See, the thing about living where we do is that I am forced to interact with people.

There is an elderly gentleman who has lived here as long as we have almost. (I’ll call him Bill.) I see him occasionally in the laundry room and we chat. He waves and say hi almost every single day as he walks past us to collect his mail and grins at the assortment of children playing in front of our apartment. I finally learned his name and met his wife this summer at a rare community event hosted by the staff here.

I have made friends with another woman, Margarita, because I always saw her walking outside with her baby past my house. From a large family in Chile, she is lonely here in the US with her husband and little girl. She stops by almost every day to say hi and talk for a while. She has become a good friend.

Our next door neighbors, from India have become friends by virtue of the sheer closeness of our front doors. It’s more awkward to not talk when we’re both outside enjoying the sun than to make conversation.

None of these relationships may have happened if I were in my ideal house with the laundry room and private yard. This week I saw the elderly gentleman in the laundry room again. This time with oxygen connected to his nose. We discussed New Year’s plans and said farewell and a crazy plan started to hatch itself at the back of my mind.

My grandmother used to always have us all over to the farm for turkey dinner on New Year’s Day. And I had a giant turkey in the freezer… So I loaded up Little on my hip and walked over to the elderly couple’s apartment.

“Do you have plans for tomorrow?”

“Well now, there’s the parade on TV, and the football games, but not really other than that.”

I grinned. “Well, I wouldn’t want to cut into your football watching at all, but I wondered if you would both like to join us for turkey dinner.”

“That’s very kind of you, what should we bring…”

After that I had one more stop. I jogged up the steps to Margarita’s apartment and knocked. But she wasn’t there. Instead she was in her customary spot on the hill outside my door, waiting for me to get back. “Do you want to come over for dinner tomorrow?” She’s over for dinner at least once a week these days. Her husband is a chef and always works late. I wondered if she would be tired of my cooking yet.

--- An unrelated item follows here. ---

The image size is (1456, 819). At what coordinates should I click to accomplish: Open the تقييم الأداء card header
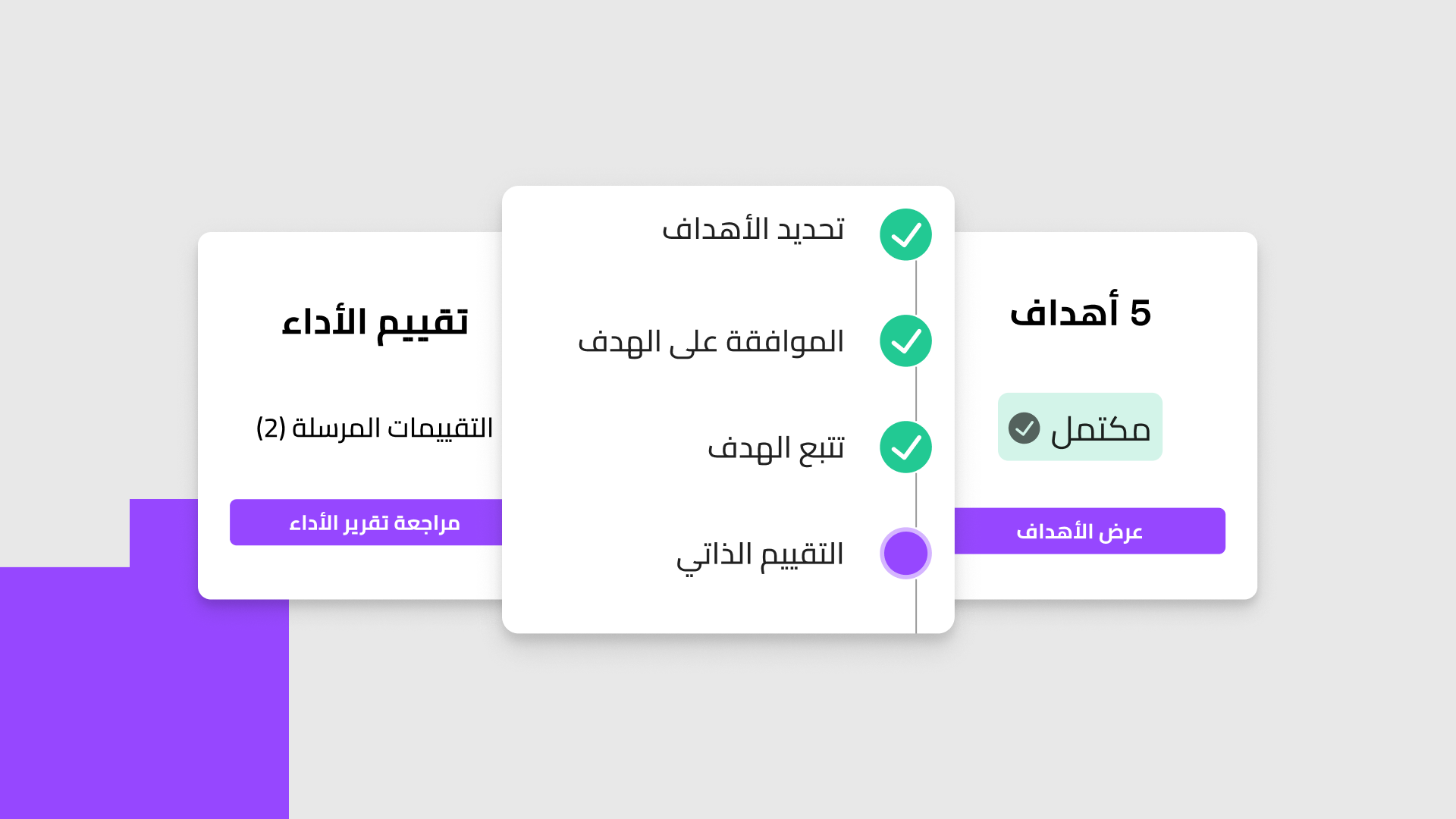375,322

She agreed, and offered to bring dessert, and I set out to try and fit a 20 pound turkey into my roasting pan for the next day.

It was a lovely evening. We all enjoyed ourselves. And my friend who has continued to lament our imminent departure met some kind, lonely, grandchild starved neighbors and I hope they will be friends after we are gone.

But the best part of all was when Bill and his wife were getting ready to walk home and I expressed regret that I hadn’t issued an invitation years sooner. He got that look on his face that old men get when they’re trying not to choke up and said, “You will never know what it means to us that you invited us tonight. Thank-you so very much.”

And I suddenly found myself inexpressibly grateful for the inconveniences of shared laundry rooms and distant mailboxes because without them I am certain I would have never even noticed such lovely people living so close by, nor had the chance to become friends with them.